Barbara Marx Hubbard, whose book, Conscious Evolution, is one of the seminal works in the modern movement of evolutionary spirituality, also describes an integrated evolution towards greater unity reminiscent of the earlier works of Peirce, James and Dewey. Her vision of our evolutionary future involves a global merging of individual human beings into a greater societal whole. In her book she writes:
We see the earth herself as a whole system. We are being integrated into one interactive, interfeeling body by the same force of evolution that drew atom to atom and cell to cell. Every tendency in us toward greater wholeness, unity and connectedness is reinforced by nature’s tendency toward holism. Integration is inherent in the process of evolution.
If we examine the writings of other modern leaders in the evolutionary spirituality movement we will find many elements of classical American philosophy that have found new expressions. Why is it that the tradition of American Philosophy appears to garner so little recognition from those inspired by these ideas? One reason might be that the very utilitarian streak that characterizes American Philosophy also makes most Americans disinterested in philosophical history.

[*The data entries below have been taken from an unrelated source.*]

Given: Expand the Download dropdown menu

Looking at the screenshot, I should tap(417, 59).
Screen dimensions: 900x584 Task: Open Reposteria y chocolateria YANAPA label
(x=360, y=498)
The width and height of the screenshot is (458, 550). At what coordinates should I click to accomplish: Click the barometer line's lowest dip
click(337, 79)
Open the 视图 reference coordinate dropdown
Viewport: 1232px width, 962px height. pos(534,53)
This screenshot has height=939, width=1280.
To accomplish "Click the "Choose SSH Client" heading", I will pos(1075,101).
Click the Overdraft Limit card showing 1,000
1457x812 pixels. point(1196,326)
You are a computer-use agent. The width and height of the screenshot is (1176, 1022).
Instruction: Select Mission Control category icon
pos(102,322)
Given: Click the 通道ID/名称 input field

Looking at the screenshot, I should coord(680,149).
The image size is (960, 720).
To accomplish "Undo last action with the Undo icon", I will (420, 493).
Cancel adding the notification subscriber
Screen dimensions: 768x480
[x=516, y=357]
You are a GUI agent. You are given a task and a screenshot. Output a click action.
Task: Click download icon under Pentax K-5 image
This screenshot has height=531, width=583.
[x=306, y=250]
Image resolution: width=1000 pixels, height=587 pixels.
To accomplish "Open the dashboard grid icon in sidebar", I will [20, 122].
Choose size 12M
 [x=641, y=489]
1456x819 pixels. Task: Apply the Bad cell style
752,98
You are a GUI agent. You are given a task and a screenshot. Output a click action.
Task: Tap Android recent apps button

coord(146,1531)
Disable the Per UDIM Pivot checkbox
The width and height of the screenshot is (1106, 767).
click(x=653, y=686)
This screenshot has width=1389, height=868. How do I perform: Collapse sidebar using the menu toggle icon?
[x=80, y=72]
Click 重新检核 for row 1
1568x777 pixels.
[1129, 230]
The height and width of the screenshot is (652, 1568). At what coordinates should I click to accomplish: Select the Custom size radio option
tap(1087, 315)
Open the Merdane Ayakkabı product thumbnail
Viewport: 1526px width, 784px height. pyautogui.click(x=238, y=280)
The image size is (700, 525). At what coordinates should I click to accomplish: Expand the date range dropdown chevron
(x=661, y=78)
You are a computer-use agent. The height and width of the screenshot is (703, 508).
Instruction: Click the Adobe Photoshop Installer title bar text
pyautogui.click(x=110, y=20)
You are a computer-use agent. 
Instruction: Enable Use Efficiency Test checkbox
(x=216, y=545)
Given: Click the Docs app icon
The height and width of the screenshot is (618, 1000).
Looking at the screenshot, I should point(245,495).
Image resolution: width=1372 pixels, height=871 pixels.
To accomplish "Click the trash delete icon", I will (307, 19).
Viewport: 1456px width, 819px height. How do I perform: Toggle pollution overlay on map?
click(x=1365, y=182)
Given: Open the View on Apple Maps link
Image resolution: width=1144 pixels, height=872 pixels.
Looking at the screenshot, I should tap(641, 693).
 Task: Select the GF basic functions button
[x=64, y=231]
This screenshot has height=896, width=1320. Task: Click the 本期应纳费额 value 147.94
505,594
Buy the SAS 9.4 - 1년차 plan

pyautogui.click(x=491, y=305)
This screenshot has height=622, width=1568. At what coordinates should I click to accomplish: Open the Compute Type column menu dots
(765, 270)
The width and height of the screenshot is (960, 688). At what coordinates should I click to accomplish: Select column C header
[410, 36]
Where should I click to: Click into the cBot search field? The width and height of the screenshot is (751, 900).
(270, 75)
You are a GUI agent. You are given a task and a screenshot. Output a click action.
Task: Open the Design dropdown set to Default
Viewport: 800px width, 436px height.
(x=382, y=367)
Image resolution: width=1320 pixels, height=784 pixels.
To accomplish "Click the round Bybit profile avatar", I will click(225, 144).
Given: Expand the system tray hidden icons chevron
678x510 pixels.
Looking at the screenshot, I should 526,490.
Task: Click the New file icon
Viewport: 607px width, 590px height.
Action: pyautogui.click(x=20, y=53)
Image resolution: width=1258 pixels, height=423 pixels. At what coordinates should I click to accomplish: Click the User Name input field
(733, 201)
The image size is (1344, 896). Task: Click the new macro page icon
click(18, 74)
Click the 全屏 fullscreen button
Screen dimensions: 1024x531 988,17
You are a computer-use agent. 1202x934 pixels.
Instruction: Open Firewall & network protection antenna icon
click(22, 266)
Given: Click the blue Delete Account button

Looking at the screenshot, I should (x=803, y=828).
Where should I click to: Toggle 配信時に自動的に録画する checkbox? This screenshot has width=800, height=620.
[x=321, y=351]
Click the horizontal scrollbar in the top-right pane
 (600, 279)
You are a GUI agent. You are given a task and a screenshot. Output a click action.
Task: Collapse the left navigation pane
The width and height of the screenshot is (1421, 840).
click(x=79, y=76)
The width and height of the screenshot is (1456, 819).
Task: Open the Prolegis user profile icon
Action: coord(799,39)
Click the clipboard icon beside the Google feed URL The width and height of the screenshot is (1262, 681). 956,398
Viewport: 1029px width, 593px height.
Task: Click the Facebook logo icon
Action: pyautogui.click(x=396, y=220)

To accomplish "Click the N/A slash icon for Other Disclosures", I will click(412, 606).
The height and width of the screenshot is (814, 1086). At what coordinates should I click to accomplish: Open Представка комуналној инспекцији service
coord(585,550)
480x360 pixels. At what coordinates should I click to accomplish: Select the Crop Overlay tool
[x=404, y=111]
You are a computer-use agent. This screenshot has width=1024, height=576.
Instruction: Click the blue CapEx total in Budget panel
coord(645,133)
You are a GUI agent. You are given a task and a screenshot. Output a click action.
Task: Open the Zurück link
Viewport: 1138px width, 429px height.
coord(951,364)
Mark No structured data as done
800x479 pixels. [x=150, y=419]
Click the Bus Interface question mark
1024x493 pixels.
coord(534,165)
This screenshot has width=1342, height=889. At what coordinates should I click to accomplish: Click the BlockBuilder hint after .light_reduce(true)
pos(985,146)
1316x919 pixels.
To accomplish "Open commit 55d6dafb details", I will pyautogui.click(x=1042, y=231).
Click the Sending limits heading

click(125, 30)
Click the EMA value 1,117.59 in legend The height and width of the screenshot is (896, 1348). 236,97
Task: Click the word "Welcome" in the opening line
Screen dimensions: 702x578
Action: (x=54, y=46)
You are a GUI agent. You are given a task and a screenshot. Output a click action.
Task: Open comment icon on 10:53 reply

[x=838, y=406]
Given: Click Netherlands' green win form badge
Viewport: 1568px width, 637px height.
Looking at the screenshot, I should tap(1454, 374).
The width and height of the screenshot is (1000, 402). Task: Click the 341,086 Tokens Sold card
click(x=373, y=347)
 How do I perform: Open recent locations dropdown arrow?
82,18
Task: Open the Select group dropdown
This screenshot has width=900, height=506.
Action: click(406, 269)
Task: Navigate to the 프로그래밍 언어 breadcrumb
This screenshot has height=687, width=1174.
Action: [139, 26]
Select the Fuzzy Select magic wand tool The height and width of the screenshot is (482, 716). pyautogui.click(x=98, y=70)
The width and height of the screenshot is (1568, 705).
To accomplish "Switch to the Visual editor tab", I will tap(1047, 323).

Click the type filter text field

I believe another reason for this lack of recognition has to do with the cultural shifts that removed Pragmatism from the public eye in the middle decades of the twentieth century. After this dormant period, the philosophy of Pragmatism began to resurface in academic circles in the 1980s and it seems that the progressive mood that led to this resurgence of academic interest in Pragmatism might also be generating the surge of popular interest in evolutionary spirituality today.